● Exercise objective: Every line of the material below must be repeated exactly.

● Data for this task:
⟨

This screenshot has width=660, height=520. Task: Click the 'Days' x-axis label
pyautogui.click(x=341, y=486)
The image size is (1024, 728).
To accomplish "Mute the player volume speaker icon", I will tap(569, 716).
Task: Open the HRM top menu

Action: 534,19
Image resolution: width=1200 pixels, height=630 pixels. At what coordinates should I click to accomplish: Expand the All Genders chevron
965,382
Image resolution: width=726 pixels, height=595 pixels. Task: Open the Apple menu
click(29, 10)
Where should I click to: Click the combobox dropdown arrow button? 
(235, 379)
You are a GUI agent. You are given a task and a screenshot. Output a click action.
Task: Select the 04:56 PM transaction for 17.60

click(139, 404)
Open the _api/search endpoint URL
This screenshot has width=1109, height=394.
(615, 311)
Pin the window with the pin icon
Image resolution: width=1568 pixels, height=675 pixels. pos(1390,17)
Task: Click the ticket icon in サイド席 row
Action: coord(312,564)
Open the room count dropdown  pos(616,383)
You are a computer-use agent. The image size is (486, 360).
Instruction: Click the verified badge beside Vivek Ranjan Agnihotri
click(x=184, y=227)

⟩

● Exercise answer:
This screenshot has width=660, height=520. Task: Click the 'Days' x-axis label
pyautogui.click(x=341, y=486)
The image size is (1024, 728).
To accomplish "Mute the player volume speaker icon", I will tap(569, 716).
Task: Open the HRM top menu

Action: 534,19
Image resolution: width=1200 pixels, height=630 pixels. At what coordinates should I click to accomplish: Expand the All Genders chevron
965,382
Image resolution: width=726 pixels, height=595 pixels. Task: Open the Apple menu
click(29, 10)
Where should I click to: Click the combobox dropdown arrow button? 
(235, 379)
You are a GUI agent. You are given a task and a screenshot. Output a click action.
Task: Select the 04:56 PM transaction for 17.60

click(139, 404)
Open the _api/search endpoint URL
This screenshot has width=1109, height=394.
(615, 311)
Pin the window with the pin icon
Image resolution: width=1568 pixels, height=675 pixels. pos(1390,17)
Task: Click the ticket icon in サイド席 row
Action: coord(312,564)
Open the room count dropdown  pos(616,383)
You are a computer-use agent. The image size is (486, 360).
Instruction: Click the verified badge beside Vivek Ranjan Agnihotri
click(x=184, y=227)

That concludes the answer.